### Description of the task
From the line below that contains "Aluminum Dump 6' x 12' TA 5T (497, 1098)" to the line that contains "[button] (663, 1712)", repeat every line exactly, both ends included, and nothing else.

* * * *

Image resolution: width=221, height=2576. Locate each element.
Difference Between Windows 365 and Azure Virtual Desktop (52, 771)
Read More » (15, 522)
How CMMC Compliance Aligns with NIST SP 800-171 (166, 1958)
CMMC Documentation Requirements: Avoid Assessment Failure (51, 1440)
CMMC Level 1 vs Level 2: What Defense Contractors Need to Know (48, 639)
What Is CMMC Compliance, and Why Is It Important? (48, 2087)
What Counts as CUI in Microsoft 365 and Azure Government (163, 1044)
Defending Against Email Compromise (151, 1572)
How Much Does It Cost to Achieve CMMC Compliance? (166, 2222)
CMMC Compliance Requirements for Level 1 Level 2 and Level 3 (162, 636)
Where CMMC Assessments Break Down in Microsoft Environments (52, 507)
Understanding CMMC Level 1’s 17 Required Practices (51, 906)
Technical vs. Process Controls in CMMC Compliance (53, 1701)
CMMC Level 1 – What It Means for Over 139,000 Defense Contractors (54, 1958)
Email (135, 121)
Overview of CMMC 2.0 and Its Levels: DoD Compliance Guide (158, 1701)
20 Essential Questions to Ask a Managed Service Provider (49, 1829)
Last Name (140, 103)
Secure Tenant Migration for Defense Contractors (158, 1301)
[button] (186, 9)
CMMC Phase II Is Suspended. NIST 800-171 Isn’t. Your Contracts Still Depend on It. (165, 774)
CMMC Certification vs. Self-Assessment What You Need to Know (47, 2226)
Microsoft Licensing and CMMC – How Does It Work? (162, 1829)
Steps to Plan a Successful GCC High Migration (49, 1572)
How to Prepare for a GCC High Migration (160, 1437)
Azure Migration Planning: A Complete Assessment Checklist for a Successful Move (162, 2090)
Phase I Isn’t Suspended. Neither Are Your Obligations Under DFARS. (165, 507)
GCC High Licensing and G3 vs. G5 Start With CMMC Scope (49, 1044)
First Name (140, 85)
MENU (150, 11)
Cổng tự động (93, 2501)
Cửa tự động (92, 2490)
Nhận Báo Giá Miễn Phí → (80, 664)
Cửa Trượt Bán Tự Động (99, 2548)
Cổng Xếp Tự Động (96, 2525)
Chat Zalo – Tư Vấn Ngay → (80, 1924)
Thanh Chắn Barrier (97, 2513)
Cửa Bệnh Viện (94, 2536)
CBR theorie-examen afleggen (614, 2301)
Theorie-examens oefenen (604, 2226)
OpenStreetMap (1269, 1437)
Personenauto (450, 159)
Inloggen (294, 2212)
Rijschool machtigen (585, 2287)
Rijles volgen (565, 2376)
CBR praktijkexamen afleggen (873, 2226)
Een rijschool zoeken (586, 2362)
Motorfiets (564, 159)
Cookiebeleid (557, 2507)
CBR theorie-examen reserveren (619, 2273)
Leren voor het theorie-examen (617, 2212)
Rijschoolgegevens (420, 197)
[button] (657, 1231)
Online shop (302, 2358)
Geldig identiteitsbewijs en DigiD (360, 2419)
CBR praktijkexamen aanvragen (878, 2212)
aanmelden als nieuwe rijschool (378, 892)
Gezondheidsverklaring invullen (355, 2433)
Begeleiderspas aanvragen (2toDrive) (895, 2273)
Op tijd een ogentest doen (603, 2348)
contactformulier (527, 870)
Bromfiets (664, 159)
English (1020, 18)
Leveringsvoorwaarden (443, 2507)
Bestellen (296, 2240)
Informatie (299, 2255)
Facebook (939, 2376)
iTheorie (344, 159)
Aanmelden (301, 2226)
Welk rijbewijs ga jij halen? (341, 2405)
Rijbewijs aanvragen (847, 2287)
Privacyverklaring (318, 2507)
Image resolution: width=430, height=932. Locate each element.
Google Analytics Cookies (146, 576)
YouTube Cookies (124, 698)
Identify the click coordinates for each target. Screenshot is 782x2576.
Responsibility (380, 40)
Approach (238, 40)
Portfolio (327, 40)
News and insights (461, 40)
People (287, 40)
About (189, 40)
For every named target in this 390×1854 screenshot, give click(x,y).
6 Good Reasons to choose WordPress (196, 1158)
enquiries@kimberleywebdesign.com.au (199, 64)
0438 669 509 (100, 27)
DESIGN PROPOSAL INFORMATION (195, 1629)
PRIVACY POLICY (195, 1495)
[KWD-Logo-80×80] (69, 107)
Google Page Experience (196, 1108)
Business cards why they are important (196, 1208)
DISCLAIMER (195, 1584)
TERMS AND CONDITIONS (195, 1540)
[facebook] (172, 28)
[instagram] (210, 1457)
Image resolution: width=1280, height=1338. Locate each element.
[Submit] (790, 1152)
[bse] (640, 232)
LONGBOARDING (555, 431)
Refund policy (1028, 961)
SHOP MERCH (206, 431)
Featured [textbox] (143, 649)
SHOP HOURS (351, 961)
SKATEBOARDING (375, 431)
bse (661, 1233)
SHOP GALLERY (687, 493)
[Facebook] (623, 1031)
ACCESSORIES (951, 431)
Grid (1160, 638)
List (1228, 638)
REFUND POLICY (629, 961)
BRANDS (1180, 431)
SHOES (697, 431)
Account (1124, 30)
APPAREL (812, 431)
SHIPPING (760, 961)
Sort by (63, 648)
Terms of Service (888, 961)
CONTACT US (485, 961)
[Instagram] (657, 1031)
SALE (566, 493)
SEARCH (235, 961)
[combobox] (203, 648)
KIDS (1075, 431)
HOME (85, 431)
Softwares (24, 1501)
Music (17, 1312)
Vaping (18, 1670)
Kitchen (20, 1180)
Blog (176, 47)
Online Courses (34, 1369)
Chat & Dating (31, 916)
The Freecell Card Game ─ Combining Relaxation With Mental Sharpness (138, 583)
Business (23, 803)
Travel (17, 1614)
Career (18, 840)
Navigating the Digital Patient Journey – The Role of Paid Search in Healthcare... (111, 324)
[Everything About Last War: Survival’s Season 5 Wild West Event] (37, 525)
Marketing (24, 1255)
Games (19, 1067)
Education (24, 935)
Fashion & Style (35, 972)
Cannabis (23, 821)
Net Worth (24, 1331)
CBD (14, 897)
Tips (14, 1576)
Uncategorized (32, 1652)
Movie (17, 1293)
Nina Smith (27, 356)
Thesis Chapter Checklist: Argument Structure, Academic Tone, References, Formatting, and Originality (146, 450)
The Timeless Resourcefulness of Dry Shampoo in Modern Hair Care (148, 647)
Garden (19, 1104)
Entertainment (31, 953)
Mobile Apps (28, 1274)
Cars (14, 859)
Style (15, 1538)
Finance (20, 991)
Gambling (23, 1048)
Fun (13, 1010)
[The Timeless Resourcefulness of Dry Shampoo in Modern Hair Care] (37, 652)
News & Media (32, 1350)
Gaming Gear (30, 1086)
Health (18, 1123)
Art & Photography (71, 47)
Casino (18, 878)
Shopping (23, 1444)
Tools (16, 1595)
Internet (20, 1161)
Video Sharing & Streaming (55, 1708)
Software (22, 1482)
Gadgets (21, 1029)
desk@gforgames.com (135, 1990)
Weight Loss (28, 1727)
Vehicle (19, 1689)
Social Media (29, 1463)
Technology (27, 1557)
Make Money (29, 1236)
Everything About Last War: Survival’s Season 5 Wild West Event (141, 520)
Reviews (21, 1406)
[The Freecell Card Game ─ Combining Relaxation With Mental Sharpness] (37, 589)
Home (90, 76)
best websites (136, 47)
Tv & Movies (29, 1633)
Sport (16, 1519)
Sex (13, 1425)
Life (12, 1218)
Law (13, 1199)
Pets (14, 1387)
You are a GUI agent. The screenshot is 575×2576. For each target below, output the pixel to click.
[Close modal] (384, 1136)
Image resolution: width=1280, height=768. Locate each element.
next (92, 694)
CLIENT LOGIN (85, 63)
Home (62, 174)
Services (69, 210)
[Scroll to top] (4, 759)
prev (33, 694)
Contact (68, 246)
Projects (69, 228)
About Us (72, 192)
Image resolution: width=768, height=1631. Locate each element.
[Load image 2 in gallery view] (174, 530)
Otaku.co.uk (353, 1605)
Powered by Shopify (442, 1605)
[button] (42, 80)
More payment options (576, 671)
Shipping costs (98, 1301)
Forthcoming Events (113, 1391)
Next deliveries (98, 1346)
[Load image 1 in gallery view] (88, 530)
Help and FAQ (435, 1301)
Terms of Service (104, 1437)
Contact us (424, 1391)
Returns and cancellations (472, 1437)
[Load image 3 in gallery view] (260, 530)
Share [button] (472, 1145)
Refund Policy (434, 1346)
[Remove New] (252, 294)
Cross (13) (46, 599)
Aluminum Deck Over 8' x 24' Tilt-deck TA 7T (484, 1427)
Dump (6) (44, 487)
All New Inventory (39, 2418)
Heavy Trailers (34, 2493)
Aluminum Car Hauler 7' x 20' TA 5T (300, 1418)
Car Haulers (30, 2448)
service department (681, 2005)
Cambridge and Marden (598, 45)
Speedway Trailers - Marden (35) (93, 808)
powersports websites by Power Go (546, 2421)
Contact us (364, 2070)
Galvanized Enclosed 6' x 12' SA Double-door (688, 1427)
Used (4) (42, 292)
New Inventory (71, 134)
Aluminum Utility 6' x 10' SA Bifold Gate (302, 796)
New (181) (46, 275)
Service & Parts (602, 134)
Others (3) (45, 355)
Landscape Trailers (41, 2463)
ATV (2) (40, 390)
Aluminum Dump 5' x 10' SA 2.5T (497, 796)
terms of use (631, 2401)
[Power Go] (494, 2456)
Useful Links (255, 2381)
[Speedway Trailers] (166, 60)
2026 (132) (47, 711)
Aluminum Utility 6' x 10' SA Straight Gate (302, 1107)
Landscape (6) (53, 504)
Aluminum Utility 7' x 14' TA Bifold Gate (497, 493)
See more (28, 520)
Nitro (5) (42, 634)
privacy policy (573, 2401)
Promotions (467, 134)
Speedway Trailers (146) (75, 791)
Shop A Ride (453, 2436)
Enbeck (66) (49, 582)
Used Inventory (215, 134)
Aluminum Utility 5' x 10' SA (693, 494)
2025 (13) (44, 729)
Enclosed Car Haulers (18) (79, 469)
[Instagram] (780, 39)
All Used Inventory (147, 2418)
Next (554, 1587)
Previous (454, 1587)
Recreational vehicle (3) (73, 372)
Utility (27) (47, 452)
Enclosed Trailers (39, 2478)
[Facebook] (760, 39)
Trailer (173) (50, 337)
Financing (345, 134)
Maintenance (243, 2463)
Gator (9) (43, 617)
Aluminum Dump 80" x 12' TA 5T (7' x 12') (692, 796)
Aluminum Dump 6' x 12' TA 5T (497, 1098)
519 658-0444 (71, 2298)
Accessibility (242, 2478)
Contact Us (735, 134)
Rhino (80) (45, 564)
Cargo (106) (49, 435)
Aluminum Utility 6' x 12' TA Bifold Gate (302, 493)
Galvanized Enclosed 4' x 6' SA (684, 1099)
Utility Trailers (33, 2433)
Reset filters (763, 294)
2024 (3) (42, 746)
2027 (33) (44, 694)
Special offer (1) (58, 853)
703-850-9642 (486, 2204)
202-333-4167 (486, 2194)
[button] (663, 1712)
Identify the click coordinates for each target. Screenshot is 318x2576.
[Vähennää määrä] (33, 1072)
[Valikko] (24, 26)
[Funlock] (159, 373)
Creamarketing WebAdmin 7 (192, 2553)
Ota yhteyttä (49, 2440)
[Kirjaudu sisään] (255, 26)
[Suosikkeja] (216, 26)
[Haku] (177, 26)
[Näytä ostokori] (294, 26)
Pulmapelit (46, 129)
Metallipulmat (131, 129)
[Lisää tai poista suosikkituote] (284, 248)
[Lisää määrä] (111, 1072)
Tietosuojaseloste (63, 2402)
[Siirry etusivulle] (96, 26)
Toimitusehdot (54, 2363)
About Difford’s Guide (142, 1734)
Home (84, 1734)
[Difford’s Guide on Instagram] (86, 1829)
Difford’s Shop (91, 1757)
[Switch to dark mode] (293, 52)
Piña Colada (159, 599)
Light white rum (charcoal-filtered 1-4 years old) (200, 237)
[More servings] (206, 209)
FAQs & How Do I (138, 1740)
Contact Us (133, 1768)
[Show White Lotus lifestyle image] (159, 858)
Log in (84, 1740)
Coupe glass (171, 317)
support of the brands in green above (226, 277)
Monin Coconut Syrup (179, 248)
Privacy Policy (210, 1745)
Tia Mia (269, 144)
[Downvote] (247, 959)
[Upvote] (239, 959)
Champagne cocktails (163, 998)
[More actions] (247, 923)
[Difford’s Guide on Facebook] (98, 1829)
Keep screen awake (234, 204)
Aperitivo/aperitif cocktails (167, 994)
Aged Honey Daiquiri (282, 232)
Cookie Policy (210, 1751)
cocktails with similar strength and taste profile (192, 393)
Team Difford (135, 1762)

* * * *

### Exercise output
Aluminum Dump 6' x 12' TA 5T (497, 1098)
519 658-0444 (71, 2298)
Accessibility (242, 2478)
Contact Us (735, 134)
Rhino (80) (45, 564)
Cargo (106) (49, 435)
Aluminum Utility 6' x 12' TA Bifold Gate (302, 493)
Galvanized Enclosed 4' x 6' SA (684, 1099)
Utility Trailers (33, 2433)
Reset filters (763, 294)
2024 (3) (42, 746)
2027 (33) (44, 694)
Special offer (1) (58, 853)
703-850-9642 (486, 2204)
202-333-4167 (486, 2194)
[button] (663, 1712)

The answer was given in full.